A secret ballot to choose an interim mayor will be held by city council within 30 days after Gerald Tremblay resigned Monday under a cloud of controversy.

But already opposition members on Montreal City Council are demanding representation on the powerful executive committee.

“We demand an executive committee of coalition to represent the political spectrum of Montreal,” Vision Montreal leader Louise Harel said Tuesday.

Project Montreal leader Richard Bergeron sounded a similar note, saying all three parties on council now need to work together.
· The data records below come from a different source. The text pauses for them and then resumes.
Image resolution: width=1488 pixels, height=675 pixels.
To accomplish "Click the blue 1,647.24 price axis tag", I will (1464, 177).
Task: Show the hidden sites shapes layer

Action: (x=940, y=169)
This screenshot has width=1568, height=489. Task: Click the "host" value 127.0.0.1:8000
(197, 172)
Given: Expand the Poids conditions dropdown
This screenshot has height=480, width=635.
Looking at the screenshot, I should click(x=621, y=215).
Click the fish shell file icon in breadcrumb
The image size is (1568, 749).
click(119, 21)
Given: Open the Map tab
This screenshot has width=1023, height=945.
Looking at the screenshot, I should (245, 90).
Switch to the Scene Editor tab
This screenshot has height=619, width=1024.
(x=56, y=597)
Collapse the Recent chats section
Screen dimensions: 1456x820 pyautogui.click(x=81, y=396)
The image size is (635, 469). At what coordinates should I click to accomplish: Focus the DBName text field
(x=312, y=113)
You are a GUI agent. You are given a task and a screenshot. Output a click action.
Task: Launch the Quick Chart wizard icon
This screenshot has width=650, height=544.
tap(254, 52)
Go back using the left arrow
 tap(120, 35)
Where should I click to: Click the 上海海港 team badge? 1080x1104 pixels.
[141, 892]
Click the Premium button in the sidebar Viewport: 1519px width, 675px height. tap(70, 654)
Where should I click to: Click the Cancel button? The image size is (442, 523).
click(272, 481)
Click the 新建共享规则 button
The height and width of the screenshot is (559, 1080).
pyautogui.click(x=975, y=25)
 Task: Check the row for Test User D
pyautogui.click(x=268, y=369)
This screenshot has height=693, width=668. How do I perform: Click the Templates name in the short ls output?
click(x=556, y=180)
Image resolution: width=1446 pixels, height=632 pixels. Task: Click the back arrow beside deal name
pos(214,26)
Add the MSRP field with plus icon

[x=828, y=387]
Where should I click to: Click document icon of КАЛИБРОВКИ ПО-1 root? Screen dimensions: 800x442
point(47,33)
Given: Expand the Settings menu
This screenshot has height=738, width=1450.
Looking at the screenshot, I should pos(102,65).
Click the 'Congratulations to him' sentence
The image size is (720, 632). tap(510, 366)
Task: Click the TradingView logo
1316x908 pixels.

City councillors will make their selection in a secret ballot in December and that mayor will stand until Montrealers head to the polls to vote in municipal elections in 2013. The city clerk is expected to deliver further details Wednesday on the vote to choose an interim replacement. Neither Bergeron nor Harel are expected to run for the interim job, as they plan to run in the election next November.

Tremblay announced his resignation following a slew of damning corruption allegations against him, including illegal fundraising.

During his resignation announcement, Tremblay denied any wrongdoing, maintaining that he was the victim of “hidden agendas” and that his trust in “some was inevitably betrayed.”

Instead, the long-time Montreal mayor said he was resigning because “the success of our city is much more important than my personal interests.”

Several provincial MNAs from the governing Parti Quebecois said Tuesday Tremblay’s resignation was appropriate, given the circumstances.

Minister of Municipal Affairs Sylvain Gaudreault and the minister responsible for Montreal Jean-Francois Lisee both described Tremblay’s resignation as “wise.”

“By ending his political life on a sad note, he gives space to Montrealers to try to go through a transition and then rebuild,” said Lisee. “That’s why we feel that he made the right decision and we must thank him for it and underline that beyond all the problems that’s we’re living through now. This is a man who made a great contribution to Quebec.”

Lisee added that the mayor’s resignation was a personal sacrifice, as it was clear that Tremblay could not possibly continue to manage the city in light of the emerging allegations from the ongoing Charbonneau Commission.

In neighbouring Laval, Que., around two dozen protesters demonstrated at a council meeting Monday demanding Mayor Gilles Vaillancourt resign too.

Like Tremblay, Vaillancourt has also been the target of several corruption allegations, including receiving cash from contractors and paying it out to other politicians.